Blu-ray/DVD Picks & Passes 12.16.12

Beasts of the Southern Wild (2012) PICK

The Dark Knight Rises (2012) PICK

Finding Nemo (2003) PICK

Up (2009) PICK

The Dark Knight Rises, the ambitious finale to Christopher Nolan’s Dark Knight trilogy, is now available on home video in a Blu-ray/DVD combo edition. You can also pick up the entire boxed trilogy in a five-disc Blu-ray set or a three-disc DVD set. As a whole, the trilogy offers a vigorous and satisfying new reading of who Batman is and what he stands for.

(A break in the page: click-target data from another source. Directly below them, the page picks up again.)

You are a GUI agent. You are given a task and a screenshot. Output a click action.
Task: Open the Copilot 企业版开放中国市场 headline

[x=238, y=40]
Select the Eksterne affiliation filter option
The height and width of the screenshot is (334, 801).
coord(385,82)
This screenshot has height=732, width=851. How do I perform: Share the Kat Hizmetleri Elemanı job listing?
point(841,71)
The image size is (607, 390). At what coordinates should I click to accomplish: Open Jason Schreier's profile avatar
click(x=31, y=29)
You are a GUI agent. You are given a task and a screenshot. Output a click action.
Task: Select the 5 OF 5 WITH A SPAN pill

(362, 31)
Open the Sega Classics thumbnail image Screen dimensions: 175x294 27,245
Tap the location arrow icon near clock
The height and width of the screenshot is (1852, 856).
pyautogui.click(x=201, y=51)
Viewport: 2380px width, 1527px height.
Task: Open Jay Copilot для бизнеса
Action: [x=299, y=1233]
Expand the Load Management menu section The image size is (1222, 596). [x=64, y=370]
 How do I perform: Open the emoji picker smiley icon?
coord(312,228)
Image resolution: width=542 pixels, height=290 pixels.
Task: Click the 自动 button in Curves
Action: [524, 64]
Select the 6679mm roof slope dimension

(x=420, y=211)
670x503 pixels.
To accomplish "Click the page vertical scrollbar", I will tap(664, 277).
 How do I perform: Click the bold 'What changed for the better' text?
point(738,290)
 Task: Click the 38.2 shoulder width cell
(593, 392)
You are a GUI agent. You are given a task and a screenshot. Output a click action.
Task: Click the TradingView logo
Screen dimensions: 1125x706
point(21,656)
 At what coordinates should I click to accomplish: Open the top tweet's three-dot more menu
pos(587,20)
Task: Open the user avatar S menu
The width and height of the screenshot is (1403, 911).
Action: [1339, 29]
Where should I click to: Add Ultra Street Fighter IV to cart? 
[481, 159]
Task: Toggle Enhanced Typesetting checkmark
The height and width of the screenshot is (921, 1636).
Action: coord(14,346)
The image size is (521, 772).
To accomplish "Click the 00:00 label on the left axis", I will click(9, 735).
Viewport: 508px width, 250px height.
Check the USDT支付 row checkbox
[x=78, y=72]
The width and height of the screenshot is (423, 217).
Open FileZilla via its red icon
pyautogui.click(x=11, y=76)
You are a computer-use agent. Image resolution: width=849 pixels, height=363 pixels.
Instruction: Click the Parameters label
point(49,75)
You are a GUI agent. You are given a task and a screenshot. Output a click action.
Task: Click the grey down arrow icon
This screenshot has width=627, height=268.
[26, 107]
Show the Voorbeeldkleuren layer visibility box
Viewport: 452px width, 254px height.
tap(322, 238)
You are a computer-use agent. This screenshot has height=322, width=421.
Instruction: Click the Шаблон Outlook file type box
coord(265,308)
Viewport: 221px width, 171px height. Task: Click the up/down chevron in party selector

Bleak and apocalyptic, the third and final chapter is more hopeful than the second and provides welcome moral clarity on the earlier film’s moral ambiguities. Tom Hardy’s frightening Bane recapitulates both of the villains from the previous films, and Anne Hathaway is a breath of fresh air as Selina Kyle, better known as Catwoman. Though not without flaws, it brings the Batman’s personal story to a satisfying finale.

Two Pixar family-themed classics are newly available in multi-disc Blu-ray/DVD editions.

Finding Nemo, recently rereleased in theaters in a 3-D edition, and Up are both back in five-disc and three-disc collector’s editions. (The five-disc editions include 3-D discs requiring a 3-D enabled Blu-ray player.)

Finding Nemo isn’t just stunningly gorgeous — it’s also the best father-son story in Hollywood animation, and Marlin is perhaps my favorite animated father figure. Up opens with one of the best tributes to lifelong love that I have ever seen in any film, let alone a cartoon — and that’s just in the wordless prologue.

Both sets come with plenty of bonus features — many previously available; some new. On Finding Nemo, be sure to catch the CineExplore audio/video commentary, the filmmakers’ roundtable discussion and the alternate opening sequence.

Finally, first-time director Benh Zeitlin’s film Beasts of the Southern Wild is a boldly original work depicting the harshness and beauty of a fictional Louisiana bayou community called the Bathtub. Through the eyes of a near-feral young girl named Hushpuppy, we see a world of magic and danger: hurricanes and floods, death and monsters.

Catholic writer Graham Greene said that a film should show the world both as it is and as it should be. In its hardship and brutality, Beasts offers an imaginative picture of the world (or part of it) as it is. But in its celebration of community, beauty, self-reliance and closeness to the earth, we can see a glimpse of how the world should be.

 

Content Advisory: Beasts of the Southern Wild: Brief suggestive content; menace and rough treatment of a child; heavy drinking; some profane, obscene and crude language. Mature viewing. The Dark Knight Rises: Much intense action violence, including fatalities and crippling injuries; a nonmarital bedroom scene (nothing explicit); some language. Older teens and up. Finding Nemo: Animated high excitement and menace; parental-separation theme. Could be frightening to sensitive youngsters. Up: Some menace and peril; an off-screen action death; sober depiction of mortality and grief. Kids and up.